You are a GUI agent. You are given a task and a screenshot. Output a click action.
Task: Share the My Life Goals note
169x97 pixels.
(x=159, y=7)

--

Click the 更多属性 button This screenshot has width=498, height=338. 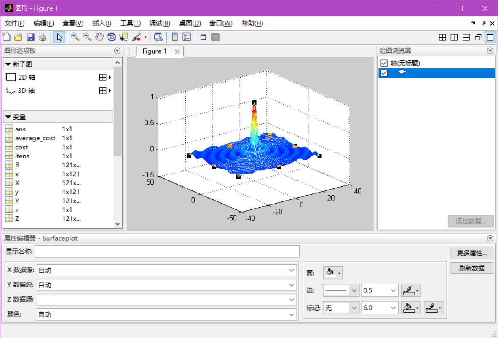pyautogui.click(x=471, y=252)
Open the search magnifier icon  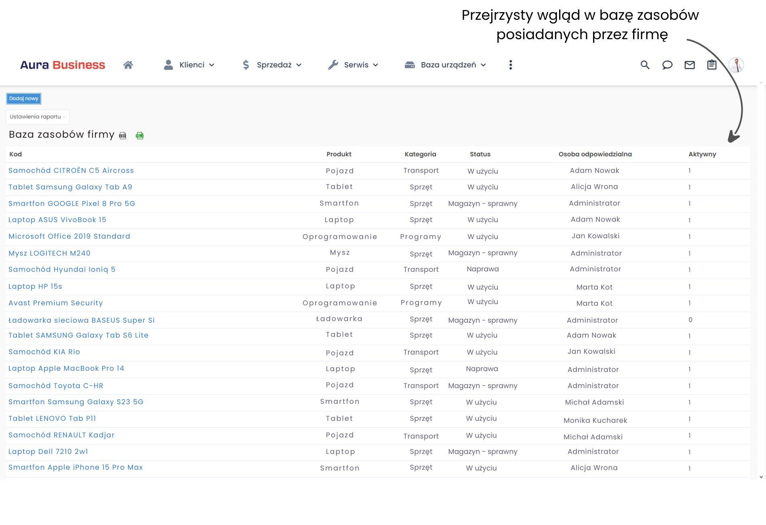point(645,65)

▶ _Written exercise_
Rescale the entries from the line containing "You are a GUI" through the line containing "(x=159, y=7)", and reproduce every one of those lines. Multiply only the answer coordinates by 1.85 and round each to a whole number, with halves going up.

▶ _Finished exercise_
You are a GUI agent. You are given a task and a screenshot. Output a click action.
Task: Share the My Life Goals note
169x97 pixels.
(x=294, y=13)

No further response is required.